Reviews [15, 27] have suggested that ACEs may increase the risk of CVD through behavioural, emotional, biological, social, and cognitive pathways. Two previous studies have shown that the association between ACEs and CVD was attenuated following adjustment for clusters of behavioural, psychological, and medical factors, but did not study the contribution of individual factors within these clusters [6]. Our study looked at these factors individually and demonstrated that the association was mediated primarily through depressive symptoms. Our findings also suggested that, after adjusting for current symptoms of depression, historical diagnosis of depression was no longer associated with CVD (Additional file 1: Table S4). This could be because the symptom score can capture the severity of depression, or because diagnosed depression is often treated with selective serotonin reuptake inhibitors, a group of medications that was shown to reduce CVD risk in a randomised controlled trial [4].

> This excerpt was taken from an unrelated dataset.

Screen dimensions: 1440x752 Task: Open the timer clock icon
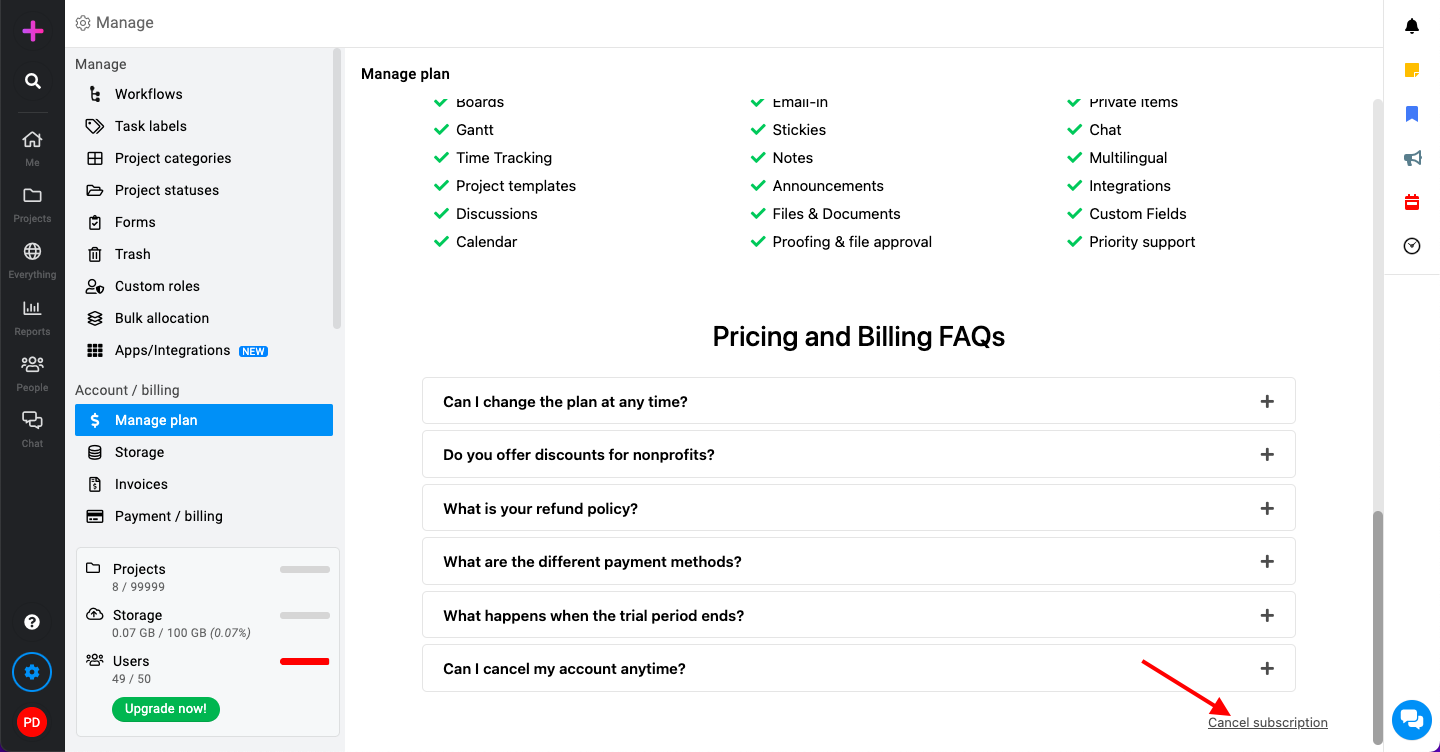(1412, 246)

Because the majority of assessments of the UK Biobank cohort were conducted at baseline, it was not feasible to conduct robust sequential mediation analysis. However, mediators can be causally related to each other. For example, lifestyle/behavioural factors, such as smoking and obesity, may affect serum CVD risk markers, which in turn increases the risk of CVD [28, 29]. We attempted to elucidate additional mediators that were masked by the adjustment of biomarkers through a sensitivity analysis. This revealed obesity to be a mediator of the association between child maltreatment and CVD once HDL cholesterol was removed from the model. Given the close relationship between obesity and HDL cholesterol [30], we hypothesise that children who have been maltreated are at higher risk of becoming obese which, in turn, lowers the HDL cholesterol level and increases the risk of CVD. However, we should note that child maltreatment might be a causative factor in the development of obesity or could be acting through other confounding factors, such as ADHD. ADHD was found to predispose children to being maltreated [31] and to obesity and premature mortality. Notably, we hypothesise that HDL cholesterol may not necessarily be a causal risk factor but more of a risk marker, on the basis that recent trials and genetic studies go against HDL cholesterol being causally linked to CVD per se [32].

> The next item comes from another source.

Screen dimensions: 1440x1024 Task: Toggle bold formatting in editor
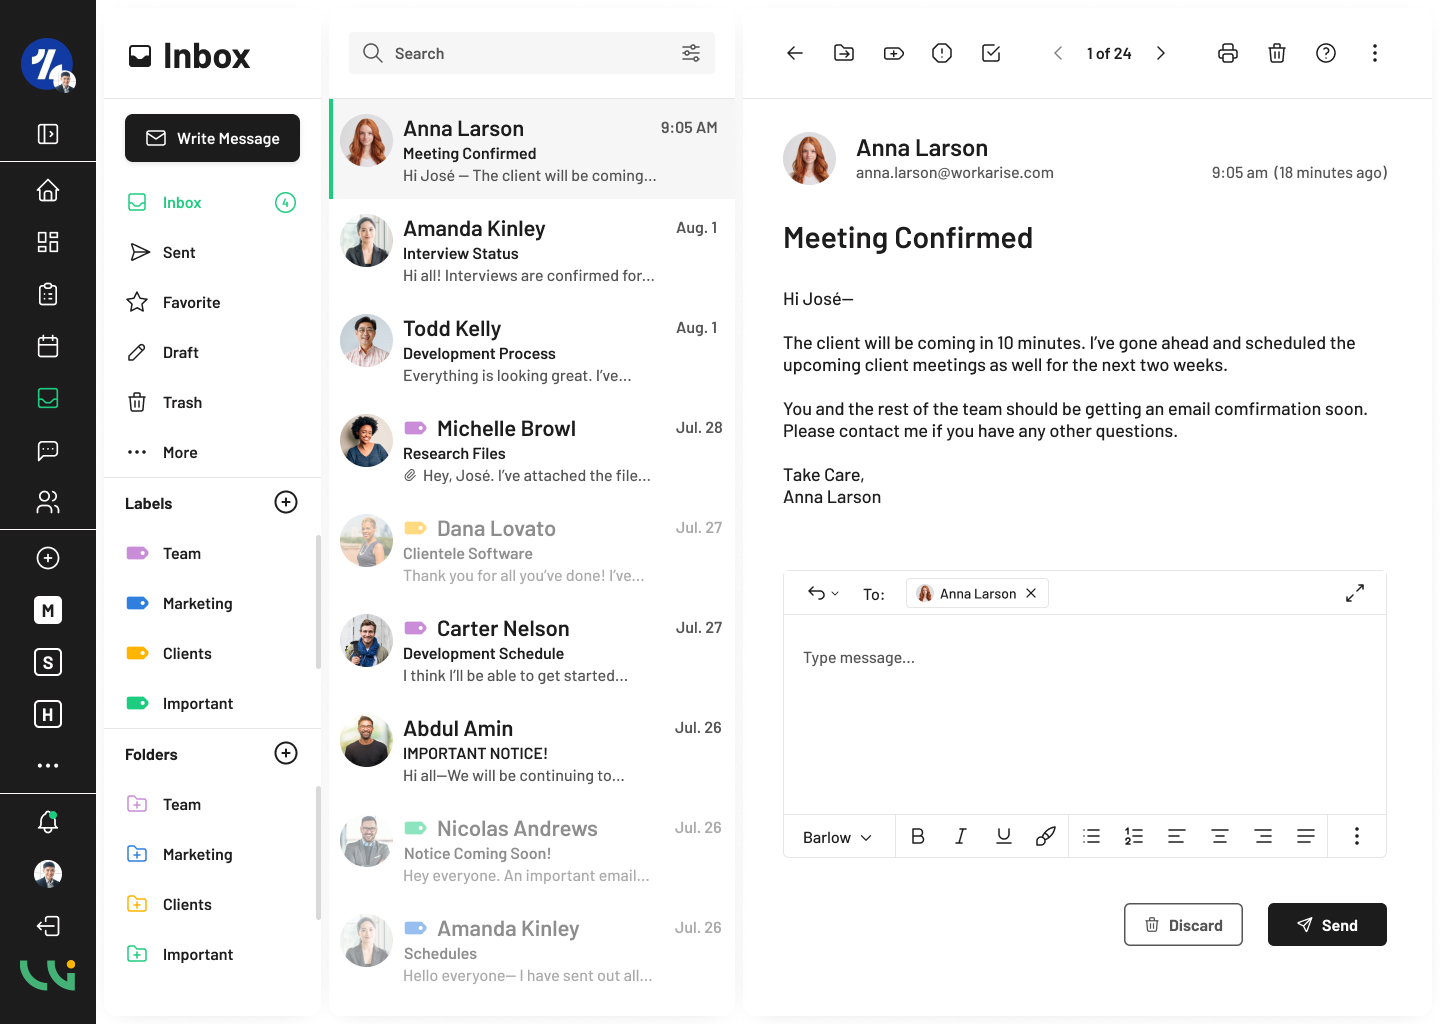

As with any observational study, residual confounding, such as genetic traits [33] and ADHD [34], may have occurred. Child maltreatment was recalled by participants rather than captured prospectively, which is a common limitation of studies of childhood experiences with long duration of follow-up. Another common limitation was that information on child maltreatment was limited to type, with no information on severity, even though we identified similar findings when we used the child maltreatment score as the exposure variable. Mediation analysis assumes causality, but it is possible that some mediators, such as depression, influence whether maltreatment is reported since the report of child maltreatment and the assessment of the mediators occurred at the same time [35]. Even though the mediation analysis has considered a wide range of factors, there are still important mediators unexamined, such as post-traumatic stress disorder (PTSD). PTSD was found to have significant overlap with other psychopathologies that we included (such as depression) [36], and therefore, omitting it should not significantly alter the conclusion in this study. We should also note that different types of child maltreatment (for example abuse vs. neglect) may influence health and well-being in distinct ways [37]. Lastly, whilst the UK Biobank cohort is representative of the general population in terms of sociodemographic characteristics, it is not representative in terms of lifestyle [38, 39]. Therefore, whilst effect sizes should be generalisable, summary statistics and estimates of absolute risk should not be generalised.